Commentary to model for predicting high -grade vesicoureteral reflux in young children presenting with febrile urinary tract infection

      The authors employ three well known imaging and clinical risk factors associated with vesicoureteral reflux (recurrent UTI, non-E. coli pathogen, abnormal renal and bladder ultrasound) to create a scoring system for limiting the use of a VCUG in all children who present with a febrile UTI. It is no surprise that the presence of any one of these factors alone identifies an appreciable number of children with high grade (III–V) reflux. The authors, along with the American Academy of Pediatrics and the British National Institute for Clinical Excellence, have striven to reduce the use of the VCUG and are content with missing some with reflux and renal scarring. These efforts are not without controversy. The cohort in this study has particular characteristics that affect the generalizability of the conclusions. The majority was uncircumcised males and this may explain why only 92 of 324 children with febrile UTI's had reflux. Since most were infants under the age of toilet training, bowel and bladder dysfunction could not be evaluated.
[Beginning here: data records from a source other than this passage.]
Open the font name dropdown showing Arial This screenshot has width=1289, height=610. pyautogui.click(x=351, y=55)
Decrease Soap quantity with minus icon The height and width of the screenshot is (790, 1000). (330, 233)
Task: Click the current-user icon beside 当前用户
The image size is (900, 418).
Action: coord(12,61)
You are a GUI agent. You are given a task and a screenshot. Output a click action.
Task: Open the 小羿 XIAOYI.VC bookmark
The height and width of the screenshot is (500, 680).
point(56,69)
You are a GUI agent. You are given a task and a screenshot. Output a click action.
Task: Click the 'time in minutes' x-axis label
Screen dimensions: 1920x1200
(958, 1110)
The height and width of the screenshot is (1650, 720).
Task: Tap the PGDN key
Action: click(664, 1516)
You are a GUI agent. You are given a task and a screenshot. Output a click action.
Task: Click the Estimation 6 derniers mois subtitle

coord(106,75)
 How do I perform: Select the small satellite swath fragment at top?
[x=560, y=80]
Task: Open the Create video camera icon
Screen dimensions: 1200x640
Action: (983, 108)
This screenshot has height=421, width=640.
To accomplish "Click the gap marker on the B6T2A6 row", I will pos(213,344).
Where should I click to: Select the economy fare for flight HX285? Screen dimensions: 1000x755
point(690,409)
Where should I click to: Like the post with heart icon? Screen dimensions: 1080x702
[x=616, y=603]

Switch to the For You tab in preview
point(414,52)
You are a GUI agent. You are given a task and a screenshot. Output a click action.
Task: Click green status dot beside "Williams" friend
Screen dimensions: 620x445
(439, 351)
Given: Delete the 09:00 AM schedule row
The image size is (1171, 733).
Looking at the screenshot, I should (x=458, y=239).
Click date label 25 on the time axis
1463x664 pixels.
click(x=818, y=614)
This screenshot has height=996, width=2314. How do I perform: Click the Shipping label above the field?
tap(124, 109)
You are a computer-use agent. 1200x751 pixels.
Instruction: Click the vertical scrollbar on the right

A small number of children underwent DMSA scanning, so the authors are incapable of legitimately assessing the severity or clinical significance of the reflux in the remainder, independent of grade. Notably, of the small number of low grade reflux children who did undergo DMSA evaluation, 30% had scars. This is the group the authors are suggesting should not undergo a VCUG at presentation, as they argue that the consequences of reflux were “minimal.” Finally, it may be unrealistic to assume that a child with reflux who was not fully evaluated initially would reliably return for evaluation after a second or third UTI. A number of children in this cohort do not live near a center and in any case, follow up in many circumstances is often not perfect. As demonstrated by the data in this report, the use of this scoring system to withhold VCUG imaging will result in missing children with reflux and renal damage.